- **TASK OBJECTIVE**
Reproduce the records below exactly, leaving their images out.
^^^^
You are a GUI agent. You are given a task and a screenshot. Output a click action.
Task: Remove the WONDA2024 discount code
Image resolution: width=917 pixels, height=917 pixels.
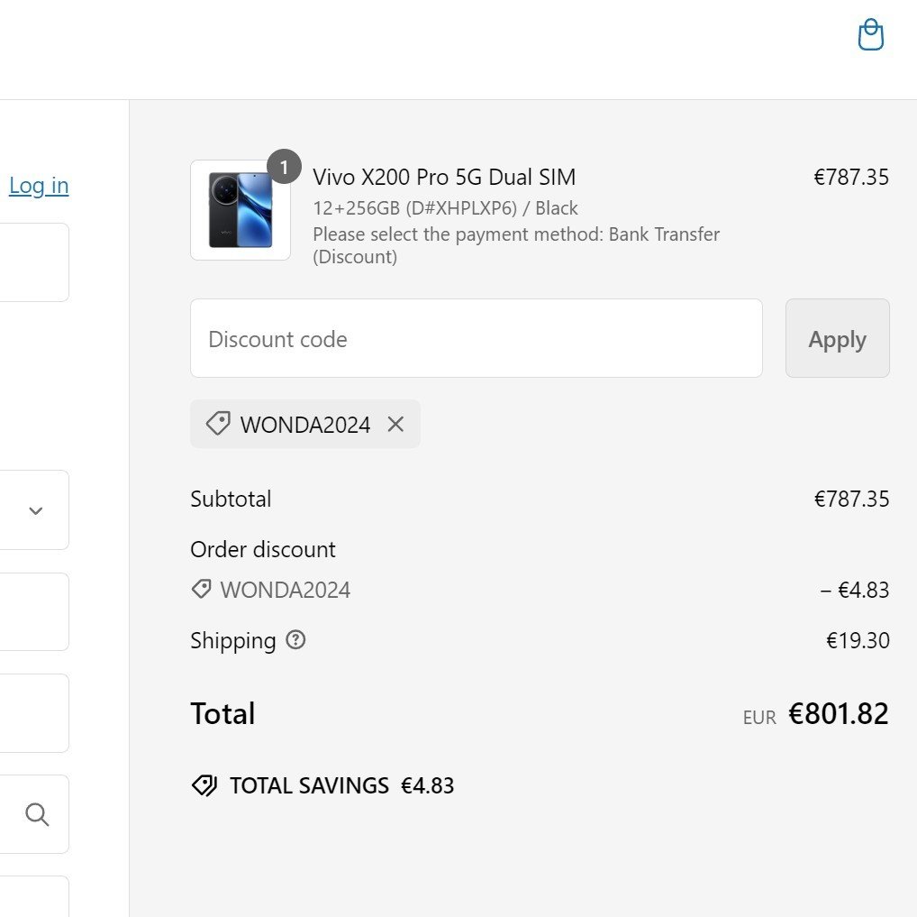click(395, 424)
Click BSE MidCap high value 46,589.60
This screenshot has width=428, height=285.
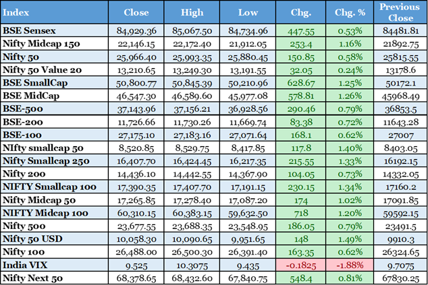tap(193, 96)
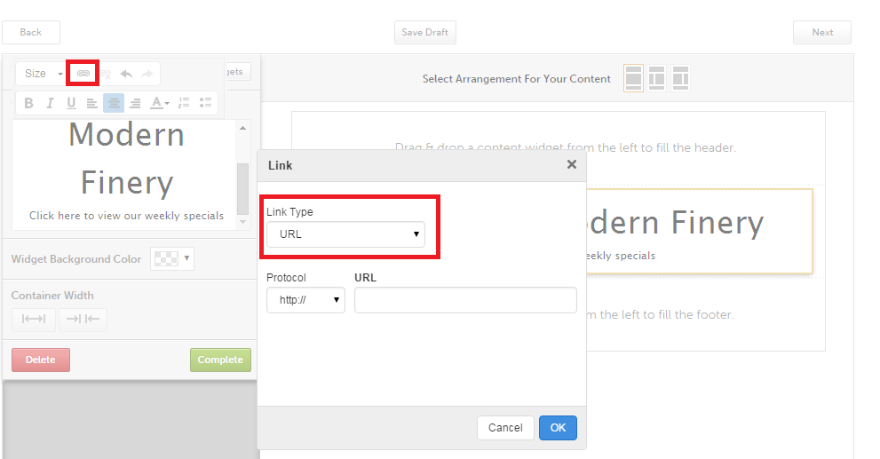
^^^^
- **RESULT**
You are a GUI agent. You are given a task and a screenshot. Output a click action.
Task: Remove the WONDA2024 discount code
Image resolution: width=917 pixels, height=917 pixels.
click(395, 424)
Click BSE MidCap high value 46,589.60
This screenshot has width=428, height=285.
tap(193, 96)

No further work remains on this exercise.